Capacity to litigate
- The threshold for assessing that a patient has capacity to litigate is high.
- A patient's capacity to litigate depends on his insight and understanding that he has a problem for which legal advice is needed. Having identified the problem, it is necessary for the patient to instruct an appropriate adviser with sufficient clarity to understand the dispute and advise him. The patient must be able to understand and make decisions based on such advice, and also conduct the legal case with his legal advisers.
- In practice, you may consider how the patient used to make decisions before his medical condition(s) deteriorated by, for example, conducting interviews with family members and friends.
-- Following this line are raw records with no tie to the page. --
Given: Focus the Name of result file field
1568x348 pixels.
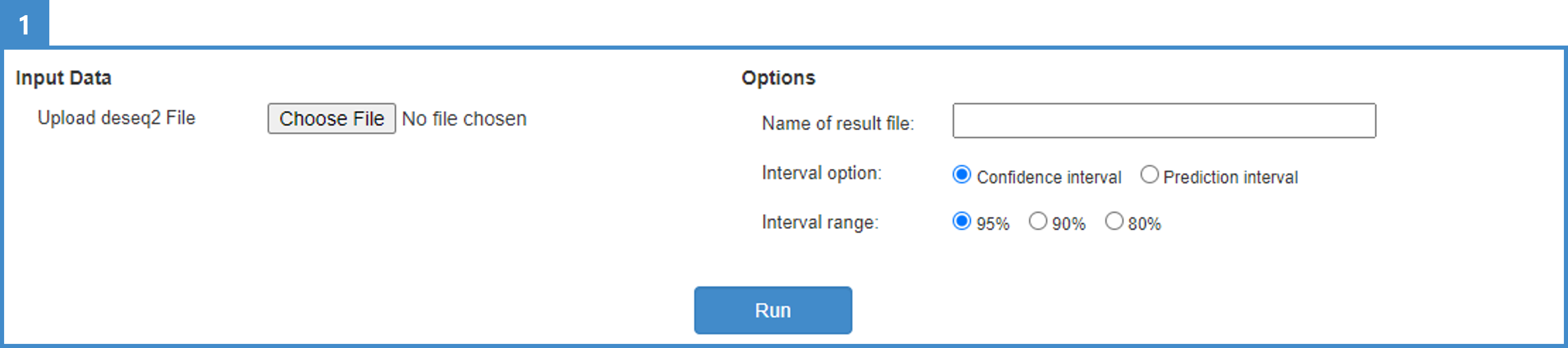Looking at the screenshot, I should pos(1164,121).
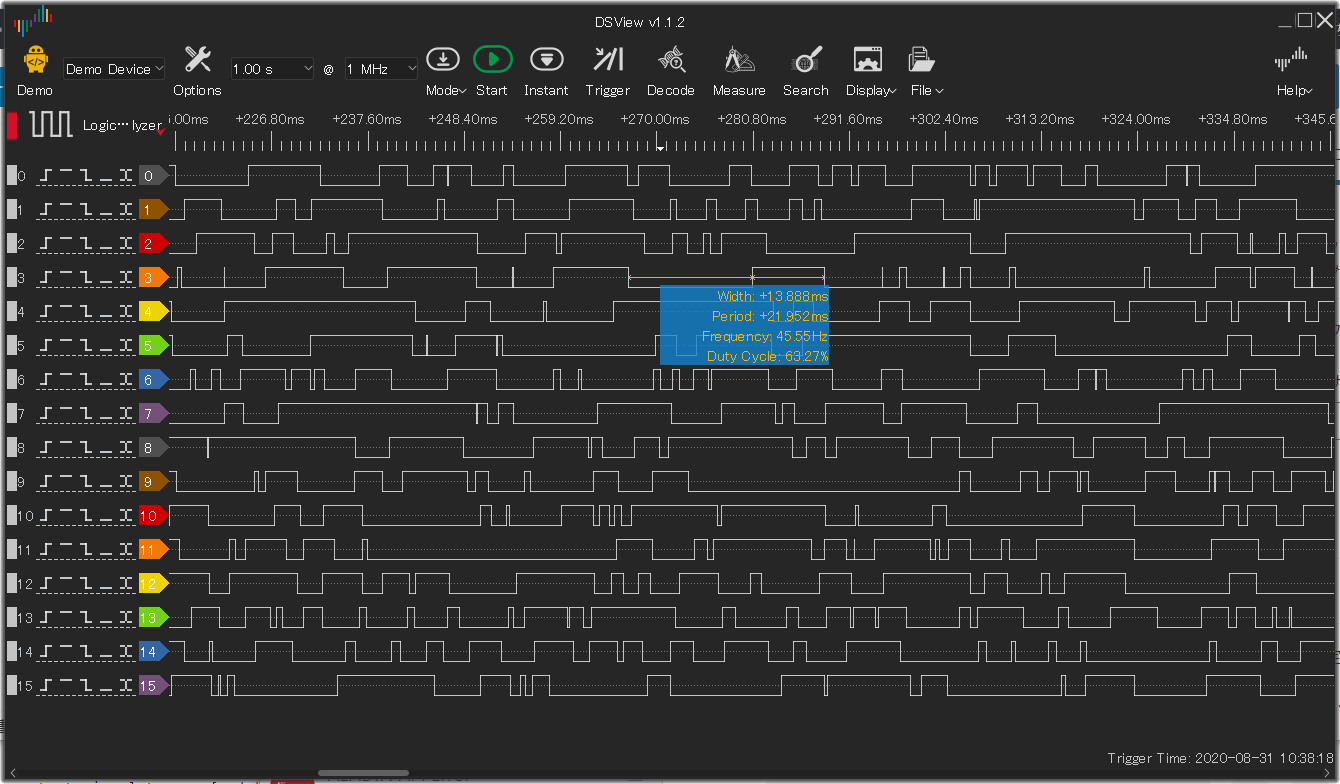
Task: Open the 1 MHz sample rate dropdown
Action: pyautogui.click(x=381, y=69)
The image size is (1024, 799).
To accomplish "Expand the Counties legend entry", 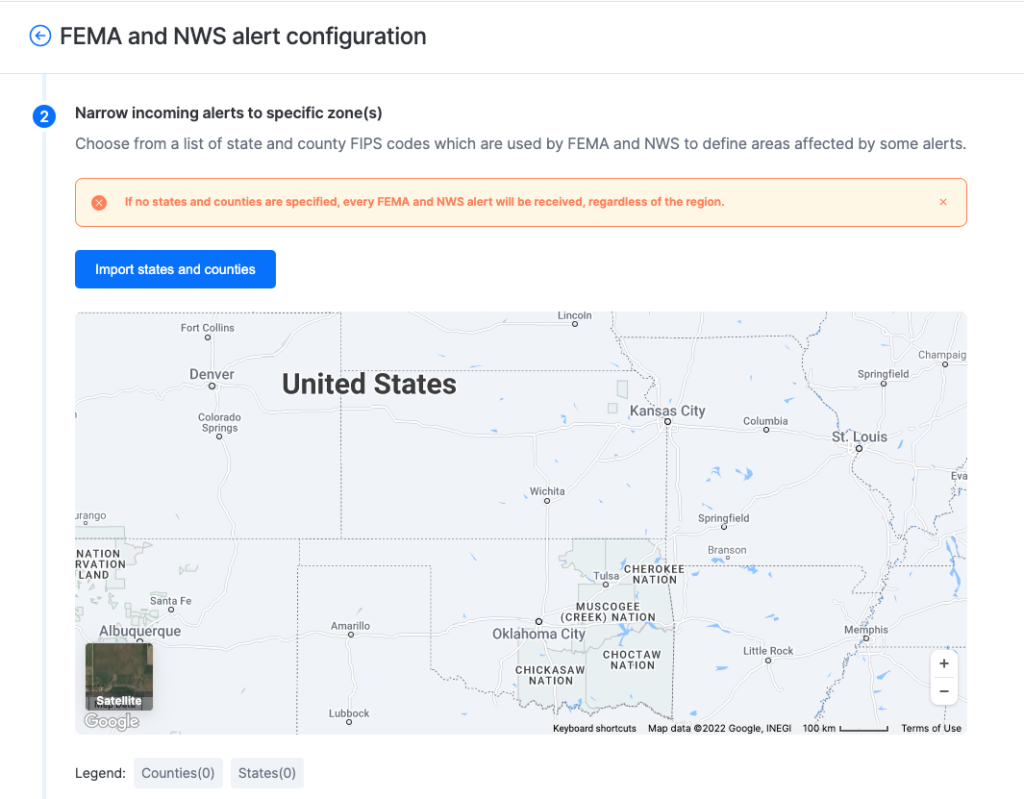I will click(178, 772).
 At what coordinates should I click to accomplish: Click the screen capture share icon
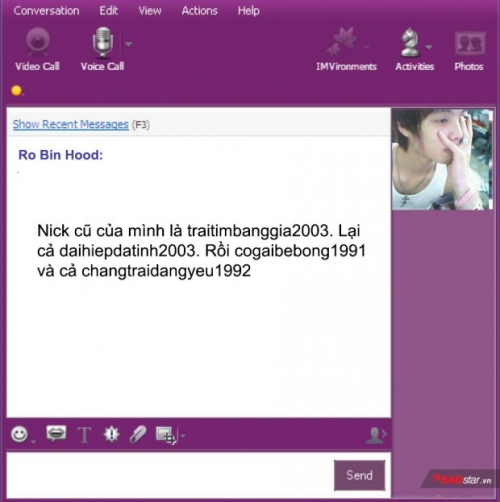click(166, 435)
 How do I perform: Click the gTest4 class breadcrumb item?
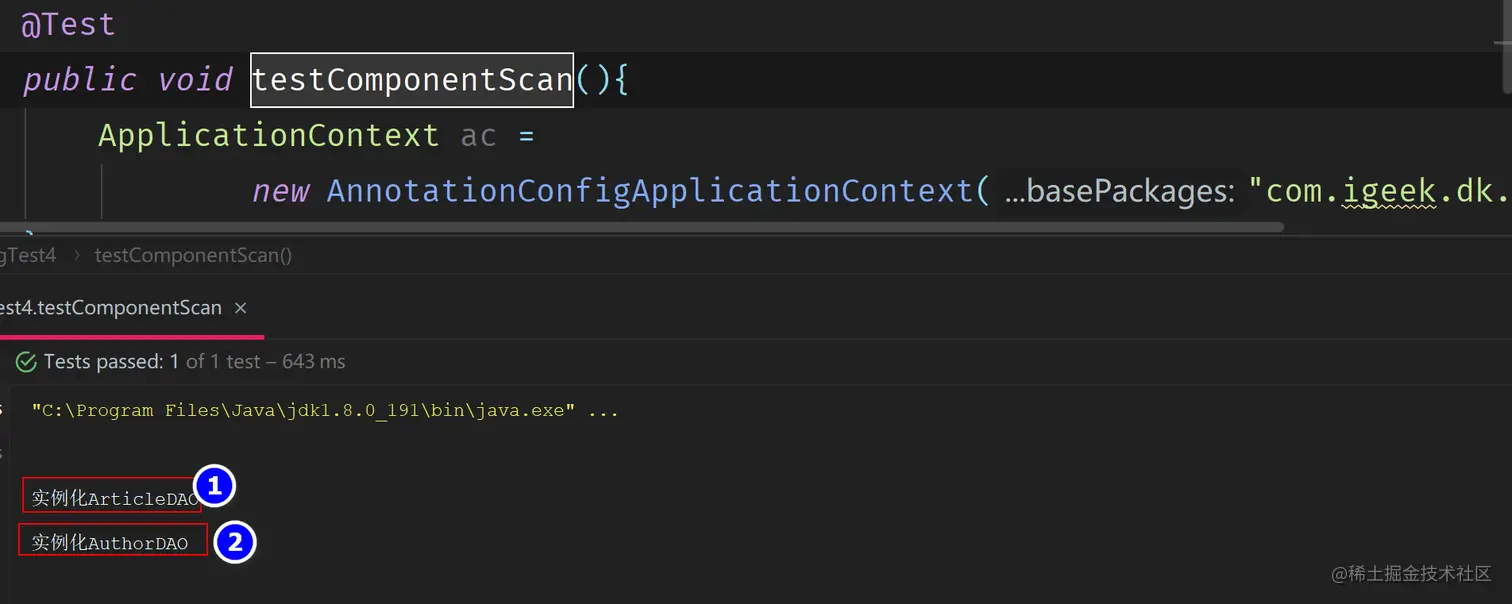click(x=28, y=256)
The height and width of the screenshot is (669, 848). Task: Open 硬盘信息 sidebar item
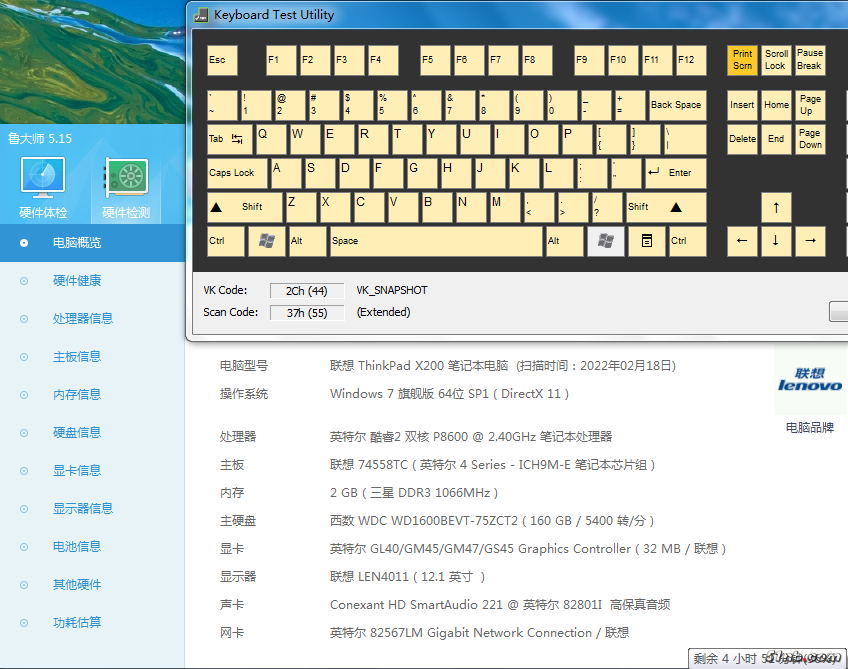click(x=77, y=433)
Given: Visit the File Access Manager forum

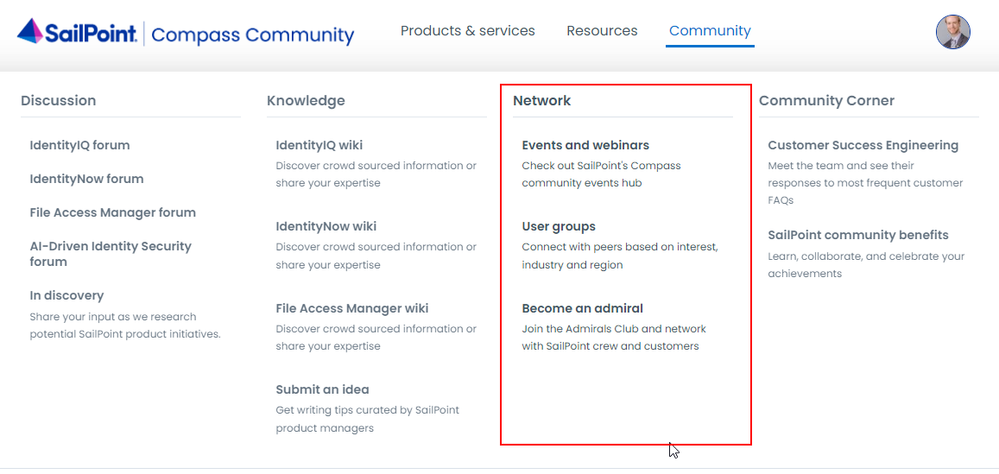Looking at the screenshot, I should coord(112,212).

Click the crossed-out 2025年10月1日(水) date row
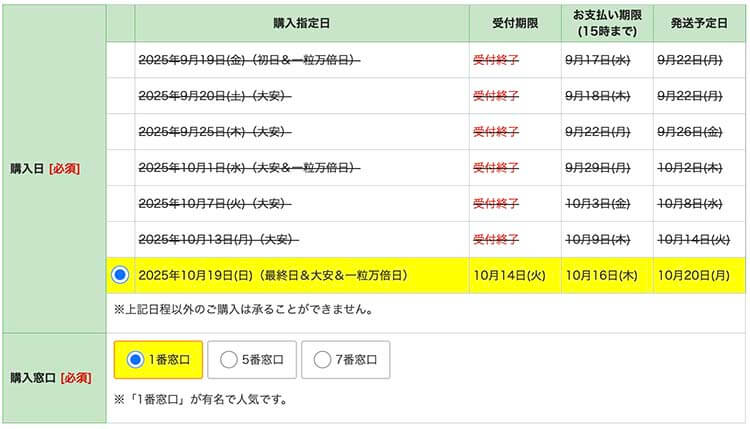tap(249, 167)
You may consider the level of functioning in everyday life e.g. the way in which the patient manages problems, what decisions he can make independently and what decisions may require help from other parties. A formal cognitive assessment (testing intellectual abilities, memory, language and executive skills) may be carried out by a Psychiatrist.
- However, the most important test is still purpose-specific i.e. that the patient understands the legal problem or case, what has happened to him, the role of his legal advisers and the consequences of litigation.
Practical tips
- The assessment of capacity is case-specific and sensitive to the individual circumstances of the patient. We have put together a concise list of questions which may assist you in practice:-
- Who is giving instructions?
- What is the decision or activity? How complex is it? Do I need to know more about the decision?
- Why is the opinion sought? Is there an active dispute in the background? What is the impact and what are my obligations?
- Are solicitors involved? Do I need further information on the applicable legal test(s) for the decision in question?
- What is the patient's background? Do I need further information from carers, family members, etc.?
- Who is going to be present at the assessment? Is there any risk that their presence could affect the accuracy of the assessment?
- Have I reviewed all the relevant past medical records (including psychiatric records, if any)?
- Have I taken into account of the relevant history (including drug history)?
- Have I carried out a proper medical assessment of the patient's general condition? How about examination as to speech, mood, thought, perception, cognition, orientation, memory, intelligence and insight?
- Do I have a duty to optimise the patient's condition before continuing with the assessment?
- Have I made a detailed and focused record or report of my examination process, findings and assessment?